(447f) Temporal Metabolic Profiling of Plasma in Response to Endotoxemia in Humans
AIChE Annual Meeting
2013
2013 AIChE Annual Meeting
Topical Conference: Systems Biology
Proteomics & Metabolomic Approaches to Systems Biology
Wednesday, November 6, 2013 - 10:00am to 10:18am
Elective administration of bacterial endotoxin (LPS) to
healthy human subjects has been used as a reproducible experimental procedure
providing mechanistic insights into how cells, tissues and organs respond to
systemic inflammation. Low doses of LPS transiently alter many physiologic and
metabolic processes in a qualitatively similar manner to those observed after
acute injury and systemic inflammation (1,
2); thus allow the analysis of body's
responses to infectious stress at many physiological levels for building better
understanding of the relevant pathology. Analysis of the metabolic response, in
this regard, is of special interest since metabolic composition of a tissue is
uniquely altered in response to stimuli due to collective effects of the regulations
at transcriptional and translational levels. Therefore, concentrations of
metabolites of a sample at a given time, i.e. the ?metabolome? (3), can be thought of as the metabolic
fingerprint representative of the state of the body at that time and give
information about the dominant regulatory mechanisms. Although the changes in
the major metabolites, such as lipids, amino acids and glucose, has been previously
documented for human endotoxemia (4); current study constitutes the first
attempt of a complete metabonomic analysis that describes the coherent temporal
patterns of the metabolic landscape in plasma following exposure to LPS.
Metabonomic
analysis is comprised of global biochemical profiles determined in human plasma
samples from healthy subjects. Nineteen subjects were administered either
placebo (saline, n=4) or LPS (n=15) by a bolus injection and blood samples were
collected at 5 time points within a 24 hour post-treatment period. Global
biochemical profiles obtained by GC/MS and LC/MS/MS platforms represented
information on 366 biochemicals including amino acids, short peptides,
carbohydrates, lipids, nucleotides, cofactors and vitamins, xenobiotics and
intermediate products of major energy production pathways. Within this dataset,
we first identified those metabolites which have differential temporal profiles
between control and LPS groups. The most significant difference between the two
groups was at 6hr time point, which was also an inflection point separating
development and recovery phases of the LPS induced metabolic changes. Then,
through consensus clustering (5), we identified subsets of the metabolites
with common coherent profiles. This analysis yielded two clusters with opposing
directionality as shown in Figure 1. The first cluster (16 metabolites) was
up-regulated within the first 6hr and down-regulated by the 24th hr and
was mostly composed of metabolites from pathways related to lipid metabolism. The
second cluster (21 metabolites), in contrast, was down-regulated within the
first 6hr post-LPS, and then up-regulated by the 24th hr. Strikingly
15 out of 21 metabolites in this cluster were amino acids or derivatives and an
additional 2 were dipeptides.
Figure 1: Differential patterns of metabolic response to LPS. Two clusters of plasma
metabolites reflect two distinct patterns with opposing temporal directionality.
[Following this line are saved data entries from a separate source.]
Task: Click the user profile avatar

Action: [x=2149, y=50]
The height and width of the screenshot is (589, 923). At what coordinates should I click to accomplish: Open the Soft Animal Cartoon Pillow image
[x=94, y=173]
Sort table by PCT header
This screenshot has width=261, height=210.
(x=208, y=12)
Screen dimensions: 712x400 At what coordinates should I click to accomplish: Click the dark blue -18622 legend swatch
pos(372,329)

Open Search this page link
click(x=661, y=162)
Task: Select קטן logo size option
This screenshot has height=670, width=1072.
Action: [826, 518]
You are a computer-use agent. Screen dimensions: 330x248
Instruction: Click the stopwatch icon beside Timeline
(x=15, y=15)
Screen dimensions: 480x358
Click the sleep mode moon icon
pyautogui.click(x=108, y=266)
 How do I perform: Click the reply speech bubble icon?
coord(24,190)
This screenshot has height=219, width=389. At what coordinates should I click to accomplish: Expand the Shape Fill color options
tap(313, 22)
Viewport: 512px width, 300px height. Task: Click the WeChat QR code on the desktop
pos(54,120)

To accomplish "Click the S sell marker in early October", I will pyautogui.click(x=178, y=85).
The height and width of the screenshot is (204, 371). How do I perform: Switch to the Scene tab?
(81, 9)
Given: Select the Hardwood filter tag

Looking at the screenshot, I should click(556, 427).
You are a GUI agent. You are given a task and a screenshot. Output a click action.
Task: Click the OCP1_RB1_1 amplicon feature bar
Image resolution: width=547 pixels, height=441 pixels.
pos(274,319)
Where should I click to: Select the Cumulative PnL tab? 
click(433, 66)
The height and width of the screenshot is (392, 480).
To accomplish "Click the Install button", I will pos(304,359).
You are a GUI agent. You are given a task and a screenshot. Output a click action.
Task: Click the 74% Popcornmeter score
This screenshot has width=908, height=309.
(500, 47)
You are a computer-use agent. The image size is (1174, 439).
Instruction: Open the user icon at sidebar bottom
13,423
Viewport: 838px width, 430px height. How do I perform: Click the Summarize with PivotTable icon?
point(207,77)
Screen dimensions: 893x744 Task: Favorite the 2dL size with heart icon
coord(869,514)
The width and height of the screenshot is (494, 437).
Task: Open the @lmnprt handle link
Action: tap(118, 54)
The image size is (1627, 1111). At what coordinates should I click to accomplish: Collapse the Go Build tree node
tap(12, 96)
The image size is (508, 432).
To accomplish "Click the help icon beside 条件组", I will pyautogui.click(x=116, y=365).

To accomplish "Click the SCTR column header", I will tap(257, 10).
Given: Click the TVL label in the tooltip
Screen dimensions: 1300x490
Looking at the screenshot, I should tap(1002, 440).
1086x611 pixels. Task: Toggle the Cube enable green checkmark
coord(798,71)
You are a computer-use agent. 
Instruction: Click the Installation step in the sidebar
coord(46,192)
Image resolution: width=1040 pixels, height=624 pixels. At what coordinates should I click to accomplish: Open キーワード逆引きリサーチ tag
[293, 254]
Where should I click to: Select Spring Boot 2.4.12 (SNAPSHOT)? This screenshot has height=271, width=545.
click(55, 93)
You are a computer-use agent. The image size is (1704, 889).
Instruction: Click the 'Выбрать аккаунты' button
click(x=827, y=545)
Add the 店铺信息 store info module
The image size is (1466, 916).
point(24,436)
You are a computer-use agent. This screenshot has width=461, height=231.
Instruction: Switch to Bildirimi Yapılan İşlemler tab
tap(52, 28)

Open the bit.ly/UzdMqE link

Preferential early clearance of amino acids can be
attributed to hepatic uptake for the synthesis of acute phase proteins, while build-up
of fatty acids in the plasma can be due to extensive lipolysis as a result of
cytokine-mediated changes in lipid metabolism. Also, early build-up of some
precursor molecules in sterol/steroid related pathways may indicate the propensity
for hormone biosynthesis to suppress inflammation and promote recovery. These
results highlight the changes in lipid and amino acid metabolism in response to
infectious stress while also reflecting the most-closely associated plasma
metabolites pointing out to co-regulatory schemes governing that response.
References
3. Nicholson JK, Lindon JC. Systems biology:
Metabonomics. Nature. 2008;455(7216):1054-6.